There’s this moment during barroom trivia every week when a literature question comes up, and suddenly, all eyes are on me. Cue me reminding everyone that I was a writing major.

There are certain classics I’ve read and some obscure books that I’ve enjoyed. But, on the whole, my knowledge of literature (and Shakespeare in particular) is average at best.

4. They were researching how to hide a body because they actually killed someone

Writers have the weirdest browsing history. I don’t even feel the need to qualify that.

In a single day, I looked up:

  • What does meth smell like when it’s cooked?
  • What are the warning signs of schizophrenia?
  • Jumping from what height into water will kill you?
  • Stages of a pregnancy
  • Common allergies
  • Synonym for twinkling

Someday when the police show up at my door, I’ll simply shrug and say, “I’m a writer.”

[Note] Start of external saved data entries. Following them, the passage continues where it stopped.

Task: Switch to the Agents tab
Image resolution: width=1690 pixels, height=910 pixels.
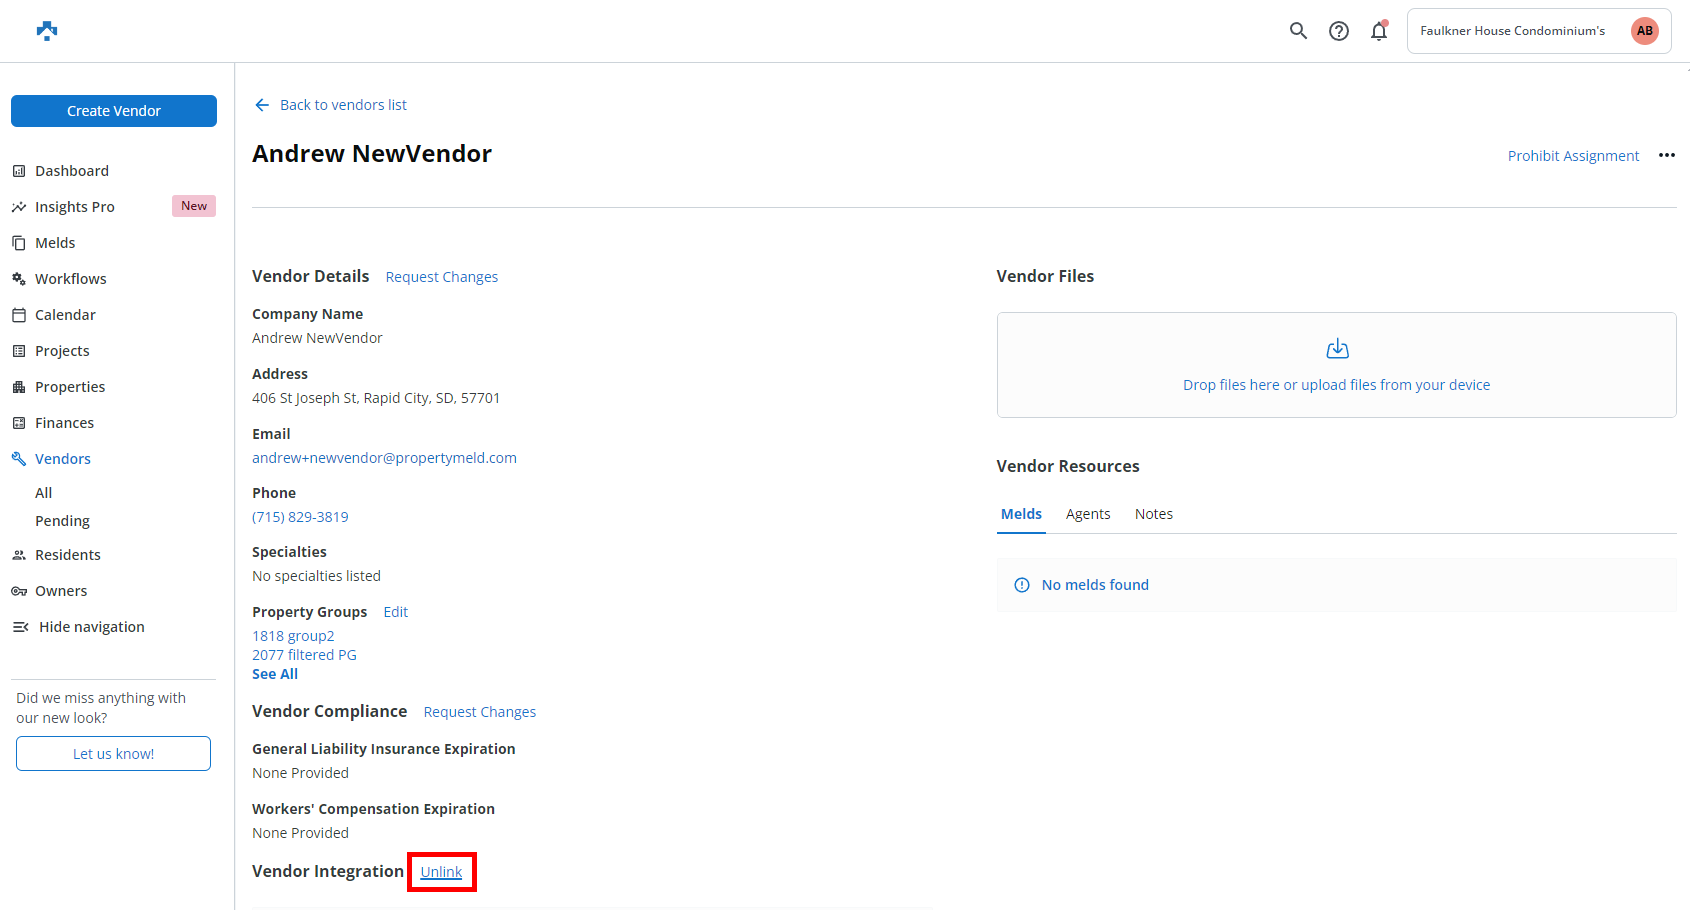Action: (1087, 514)
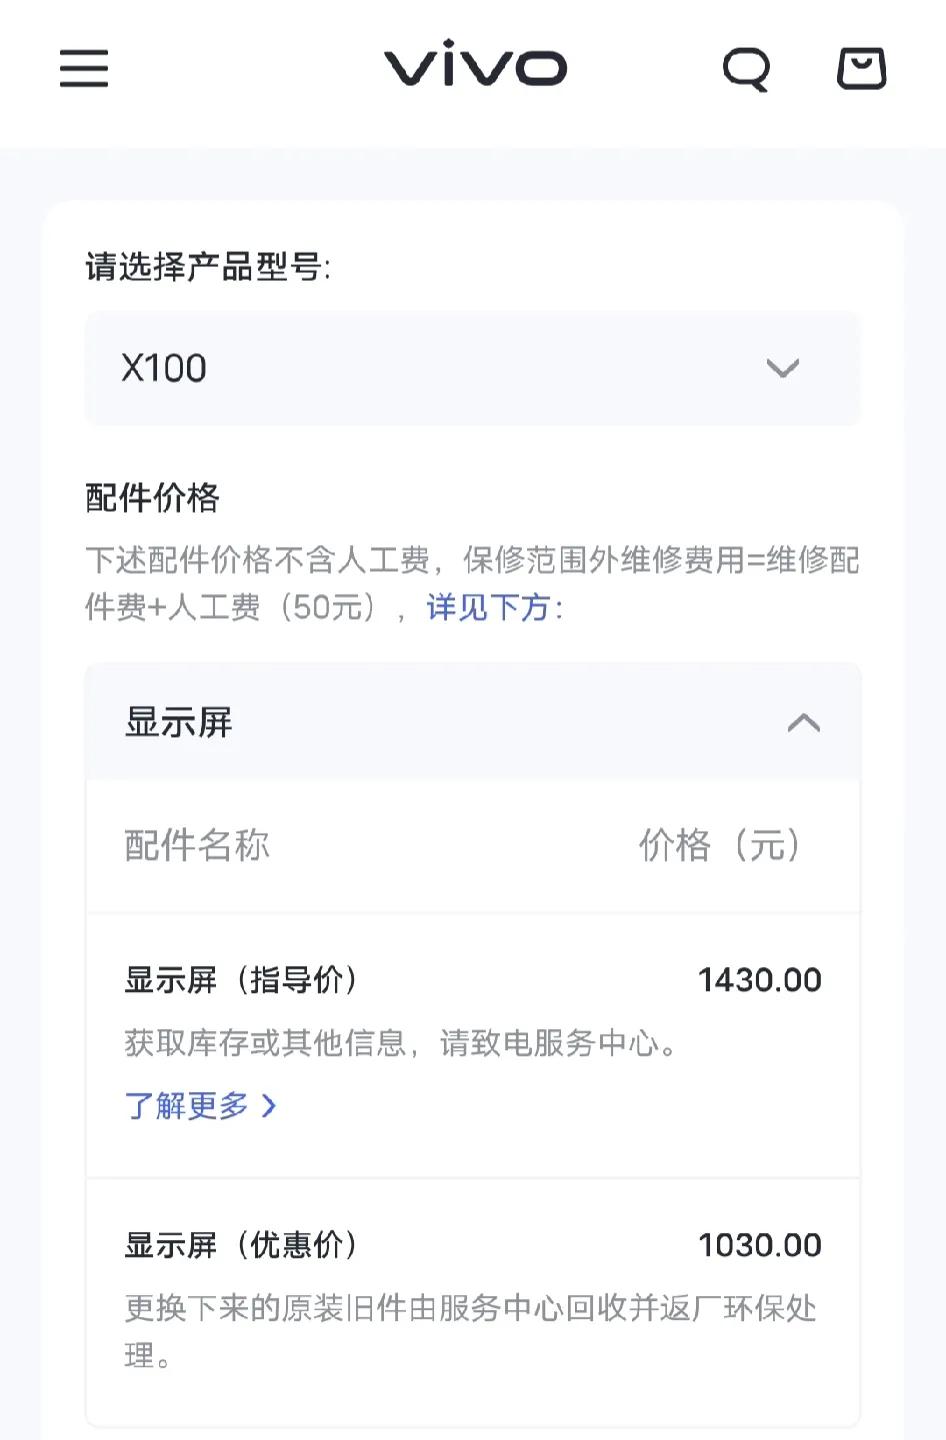Tap the 1030.00 price value
946x1440 pixels.
coord(760,1245)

5. They do their best work when they’re drunk, stoned, or otherwise intoxicated

Not true. I’ll concede that those experiences can lead to good stories. But, any time I’ve tried to write after drinking, all I manage to do is type out a few nonsensical words and fall asleep to the repetitive blinking of the cursor.

I do my best writing mid-morning when I have an open day ahead of me. Too late in the day and I feel rushed by the waning daylight. And mornings? Fuggetaboutit.